He ordered a generous supper. Not, he thought, that he had earned it; his day’s labours had got him virtually nowhere. And now there was the Abbess to worry about, in addition to everything else.
Ah, well. At last she was in good hands.
Not wanting to face either Mistress Anne’s questions or Tilly’s anxious eyes when he had nothing to tell them, Josse finished his supper, drained his mug of ale and retired early to bed.
* * *
Mid-morning the next day, he set out for the castle.
It became clear, even as he approached up the steep track that led from the ford, that there were few, if any, members of the family about. The frosted ground bore little evidence of having recently been trodden, and the drawbridge had been raised halfway up. Only a thin trickle of smoke rose up from within the stout walls, and looked, Josse thought, more likely to be from an outdoor brazier than from the huge fire in some great hall’s hearth.
In answer to Josse’s call, a man appeared at the opposite end of the drawbridge. Making no move to lower it and allow Josse to cross, he shouted out, ‘Yes?’

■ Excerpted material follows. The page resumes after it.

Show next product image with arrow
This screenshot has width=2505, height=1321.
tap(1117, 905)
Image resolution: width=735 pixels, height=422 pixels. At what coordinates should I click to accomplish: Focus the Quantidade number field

‘Is the family in residence?’ Josse shouted back.
‘No.’
The man went to return inside, but Josse stopped him. ‘A moment!’
Reluctantly the man turned round again. ‘What do you want?’
‘I am looking for a stranger, a nobleman, possibly a friend of the family,’ he said. ‘I believe he may be lodging with them, or at least come to visit.’
‘We’ve had no visitors,’ the man replied. ‘Like I says, the family’s away.’
Where were they? Josse wondered. And what on earth had persuaded them to leave the comforts of home, in this freezing weather?
‘You’d be best advised to get away an’ all,’ the man was saying. ‘If you value your health, that is.’
‘Why?’ Josse felt a shiver of alarm run up his spine.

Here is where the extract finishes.